I’m not sure when the world will start moving again or when schools will reopen, but I do know that I want to be present with the people I love, attentive to the Spirit at work in this world and patient with the constraints around us. And so I’ve been contemplating the idea of waiting.
I’ve learned a lot about waiting this year. The pandemic has revealed to me that I am an urgent person, not particularly a patient person. But this year has also revealed our nation’s inability to wait— shopping, partying, traveling all continues. We’re on the go. We enter this Christmas season wanting a distraction from the year behind us, but advent asks us not to be distracted. But to wait. To become attentive to the seed of hope that is growing before us.
Waiting is a process of attuning ourselves to God’s love at work. It’s contemplating the promises of Christ and his presence in every moment, every activity, every aspect of our life and world. It’s drawing our attention to Christ and expressing honestly the anguish waiting can bring, the sorrow of unanswered prayers, the longing to see something dead resurrected.
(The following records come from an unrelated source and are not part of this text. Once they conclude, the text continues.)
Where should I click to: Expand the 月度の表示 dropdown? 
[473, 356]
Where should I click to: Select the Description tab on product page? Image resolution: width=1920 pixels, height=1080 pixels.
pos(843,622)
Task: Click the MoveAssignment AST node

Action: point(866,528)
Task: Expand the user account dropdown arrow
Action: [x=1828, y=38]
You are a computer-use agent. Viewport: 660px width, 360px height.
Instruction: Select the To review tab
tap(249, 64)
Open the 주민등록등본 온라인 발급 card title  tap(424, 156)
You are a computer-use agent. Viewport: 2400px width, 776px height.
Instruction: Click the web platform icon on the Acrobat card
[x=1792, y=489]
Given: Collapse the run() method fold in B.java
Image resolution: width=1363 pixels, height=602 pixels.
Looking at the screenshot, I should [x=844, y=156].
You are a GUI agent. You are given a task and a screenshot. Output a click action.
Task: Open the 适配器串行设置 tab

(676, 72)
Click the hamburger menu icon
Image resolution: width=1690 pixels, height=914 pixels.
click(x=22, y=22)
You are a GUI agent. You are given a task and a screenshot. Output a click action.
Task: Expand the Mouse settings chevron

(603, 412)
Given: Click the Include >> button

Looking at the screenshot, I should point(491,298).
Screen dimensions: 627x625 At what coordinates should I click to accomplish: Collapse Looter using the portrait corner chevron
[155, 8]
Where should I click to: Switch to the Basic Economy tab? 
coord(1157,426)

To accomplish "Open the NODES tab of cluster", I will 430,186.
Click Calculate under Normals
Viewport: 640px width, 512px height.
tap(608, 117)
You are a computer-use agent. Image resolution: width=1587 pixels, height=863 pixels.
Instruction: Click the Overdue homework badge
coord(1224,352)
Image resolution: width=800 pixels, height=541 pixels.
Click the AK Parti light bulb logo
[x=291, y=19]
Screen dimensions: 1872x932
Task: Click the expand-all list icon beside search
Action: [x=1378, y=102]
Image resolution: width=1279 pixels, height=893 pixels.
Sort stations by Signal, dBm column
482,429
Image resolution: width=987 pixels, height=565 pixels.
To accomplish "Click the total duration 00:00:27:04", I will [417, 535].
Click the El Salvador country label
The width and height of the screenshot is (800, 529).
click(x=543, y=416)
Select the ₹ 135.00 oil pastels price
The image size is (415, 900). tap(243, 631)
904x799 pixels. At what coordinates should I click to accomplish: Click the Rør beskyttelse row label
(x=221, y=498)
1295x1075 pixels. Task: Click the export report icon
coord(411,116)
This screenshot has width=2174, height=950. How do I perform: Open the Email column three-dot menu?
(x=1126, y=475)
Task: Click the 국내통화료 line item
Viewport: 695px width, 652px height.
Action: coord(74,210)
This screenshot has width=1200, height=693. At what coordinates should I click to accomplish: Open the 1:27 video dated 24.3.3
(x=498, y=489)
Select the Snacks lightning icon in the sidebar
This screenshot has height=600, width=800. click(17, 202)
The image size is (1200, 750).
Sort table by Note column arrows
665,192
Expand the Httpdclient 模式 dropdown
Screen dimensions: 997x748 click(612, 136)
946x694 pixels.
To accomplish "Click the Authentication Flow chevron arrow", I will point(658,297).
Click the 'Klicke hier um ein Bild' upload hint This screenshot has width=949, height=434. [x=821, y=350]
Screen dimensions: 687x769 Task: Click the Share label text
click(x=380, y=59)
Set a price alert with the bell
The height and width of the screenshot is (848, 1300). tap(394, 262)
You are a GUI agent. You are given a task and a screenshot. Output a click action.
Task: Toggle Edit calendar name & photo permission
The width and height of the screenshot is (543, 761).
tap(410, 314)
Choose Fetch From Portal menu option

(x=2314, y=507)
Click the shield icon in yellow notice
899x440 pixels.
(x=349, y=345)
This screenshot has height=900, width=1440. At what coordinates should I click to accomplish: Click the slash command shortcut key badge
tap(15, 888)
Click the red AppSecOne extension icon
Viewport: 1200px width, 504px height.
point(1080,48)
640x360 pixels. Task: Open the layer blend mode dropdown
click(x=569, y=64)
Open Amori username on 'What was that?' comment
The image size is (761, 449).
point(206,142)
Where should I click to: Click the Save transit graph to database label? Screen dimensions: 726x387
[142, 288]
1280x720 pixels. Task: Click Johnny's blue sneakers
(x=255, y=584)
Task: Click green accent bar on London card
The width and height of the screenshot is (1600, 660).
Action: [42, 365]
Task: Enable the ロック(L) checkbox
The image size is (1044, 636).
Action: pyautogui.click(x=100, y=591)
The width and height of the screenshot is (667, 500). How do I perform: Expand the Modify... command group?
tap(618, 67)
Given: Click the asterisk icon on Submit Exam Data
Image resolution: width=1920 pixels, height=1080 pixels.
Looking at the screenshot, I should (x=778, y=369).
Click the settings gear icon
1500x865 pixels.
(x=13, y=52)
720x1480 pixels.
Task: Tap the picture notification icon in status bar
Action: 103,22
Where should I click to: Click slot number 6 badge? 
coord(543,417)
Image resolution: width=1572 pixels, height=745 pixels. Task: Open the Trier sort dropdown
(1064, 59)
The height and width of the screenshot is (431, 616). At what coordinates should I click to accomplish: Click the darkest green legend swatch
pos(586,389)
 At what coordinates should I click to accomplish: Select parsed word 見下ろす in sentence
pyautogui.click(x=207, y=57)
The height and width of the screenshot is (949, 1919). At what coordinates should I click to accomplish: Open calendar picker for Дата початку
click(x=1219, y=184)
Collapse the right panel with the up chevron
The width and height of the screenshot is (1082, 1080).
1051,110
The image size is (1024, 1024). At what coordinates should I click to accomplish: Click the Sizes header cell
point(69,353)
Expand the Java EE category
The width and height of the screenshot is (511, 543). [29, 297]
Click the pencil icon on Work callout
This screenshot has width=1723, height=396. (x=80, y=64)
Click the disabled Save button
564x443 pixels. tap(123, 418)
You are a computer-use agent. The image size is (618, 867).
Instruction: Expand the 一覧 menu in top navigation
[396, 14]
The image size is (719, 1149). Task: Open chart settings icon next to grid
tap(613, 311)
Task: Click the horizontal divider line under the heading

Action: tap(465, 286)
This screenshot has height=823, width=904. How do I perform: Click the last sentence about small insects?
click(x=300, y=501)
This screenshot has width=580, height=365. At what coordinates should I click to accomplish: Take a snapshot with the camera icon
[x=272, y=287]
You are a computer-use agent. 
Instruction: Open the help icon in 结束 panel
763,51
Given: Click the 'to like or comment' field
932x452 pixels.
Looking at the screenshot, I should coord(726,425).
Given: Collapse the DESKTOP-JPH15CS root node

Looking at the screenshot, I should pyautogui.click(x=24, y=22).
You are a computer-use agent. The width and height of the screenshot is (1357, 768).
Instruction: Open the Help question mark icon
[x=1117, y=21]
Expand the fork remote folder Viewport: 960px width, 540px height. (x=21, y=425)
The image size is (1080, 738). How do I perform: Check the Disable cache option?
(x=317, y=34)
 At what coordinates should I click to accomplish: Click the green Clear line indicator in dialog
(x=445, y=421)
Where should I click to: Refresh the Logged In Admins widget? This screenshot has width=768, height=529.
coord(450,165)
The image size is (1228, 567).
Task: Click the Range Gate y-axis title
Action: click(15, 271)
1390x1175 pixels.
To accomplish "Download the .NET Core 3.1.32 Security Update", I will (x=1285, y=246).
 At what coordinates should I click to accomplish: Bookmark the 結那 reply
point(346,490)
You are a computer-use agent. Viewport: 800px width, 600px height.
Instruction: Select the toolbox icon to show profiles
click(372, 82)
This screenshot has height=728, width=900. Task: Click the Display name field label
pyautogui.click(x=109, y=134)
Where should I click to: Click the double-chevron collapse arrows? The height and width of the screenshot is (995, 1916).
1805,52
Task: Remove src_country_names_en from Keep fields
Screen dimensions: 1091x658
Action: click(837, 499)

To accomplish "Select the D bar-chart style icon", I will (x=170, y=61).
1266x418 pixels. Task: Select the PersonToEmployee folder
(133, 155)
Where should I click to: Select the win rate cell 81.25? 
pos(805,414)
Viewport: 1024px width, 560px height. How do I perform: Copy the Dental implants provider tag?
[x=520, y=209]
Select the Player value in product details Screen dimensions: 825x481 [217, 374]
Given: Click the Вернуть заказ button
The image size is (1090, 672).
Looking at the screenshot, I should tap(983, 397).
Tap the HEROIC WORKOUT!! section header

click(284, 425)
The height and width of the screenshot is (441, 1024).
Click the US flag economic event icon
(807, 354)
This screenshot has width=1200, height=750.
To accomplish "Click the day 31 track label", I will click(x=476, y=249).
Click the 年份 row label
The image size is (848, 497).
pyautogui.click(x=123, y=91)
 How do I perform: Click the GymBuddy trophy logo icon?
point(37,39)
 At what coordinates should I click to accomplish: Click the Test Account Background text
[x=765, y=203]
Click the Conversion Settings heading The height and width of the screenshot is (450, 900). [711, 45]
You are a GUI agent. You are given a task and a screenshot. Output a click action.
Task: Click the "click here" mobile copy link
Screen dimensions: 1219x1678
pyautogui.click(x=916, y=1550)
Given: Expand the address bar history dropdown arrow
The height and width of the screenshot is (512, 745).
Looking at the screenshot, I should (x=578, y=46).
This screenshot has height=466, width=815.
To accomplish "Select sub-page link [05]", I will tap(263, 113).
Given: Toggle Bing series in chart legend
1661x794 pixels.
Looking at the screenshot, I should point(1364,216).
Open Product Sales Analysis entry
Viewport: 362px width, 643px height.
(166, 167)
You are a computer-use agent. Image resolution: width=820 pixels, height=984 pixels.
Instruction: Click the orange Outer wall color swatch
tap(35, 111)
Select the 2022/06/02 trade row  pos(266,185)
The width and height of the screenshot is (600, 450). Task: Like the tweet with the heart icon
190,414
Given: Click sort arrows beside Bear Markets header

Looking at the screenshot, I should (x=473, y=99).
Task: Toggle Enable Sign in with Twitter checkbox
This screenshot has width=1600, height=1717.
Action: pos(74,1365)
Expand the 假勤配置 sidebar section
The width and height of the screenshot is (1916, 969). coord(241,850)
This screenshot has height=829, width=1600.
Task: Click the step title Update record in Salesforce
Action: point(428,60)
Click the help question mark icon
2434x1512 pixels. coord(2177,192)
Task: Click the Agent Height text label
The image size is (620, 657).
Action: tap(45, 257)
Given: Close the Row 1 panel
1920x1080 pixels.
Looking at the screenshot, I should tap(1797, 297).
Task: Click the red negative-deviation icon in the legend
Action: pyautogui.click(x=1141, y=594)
Waiting involves trying to envision the fully realized hope of restored lives in a restored world and to allow that vision to cultivate a patient, active waiting within us. This kind of waiting can transform us into a people who permeate hope to the world around us. Henry Nouen describes this kind of patience beautifully:
“Patient people dare to stay where they are. Patient living means to live actively in the present and wait there. Waiting, then, is not passive. It involves nurturing the moment as a mother nurtures the child that is growing in her.”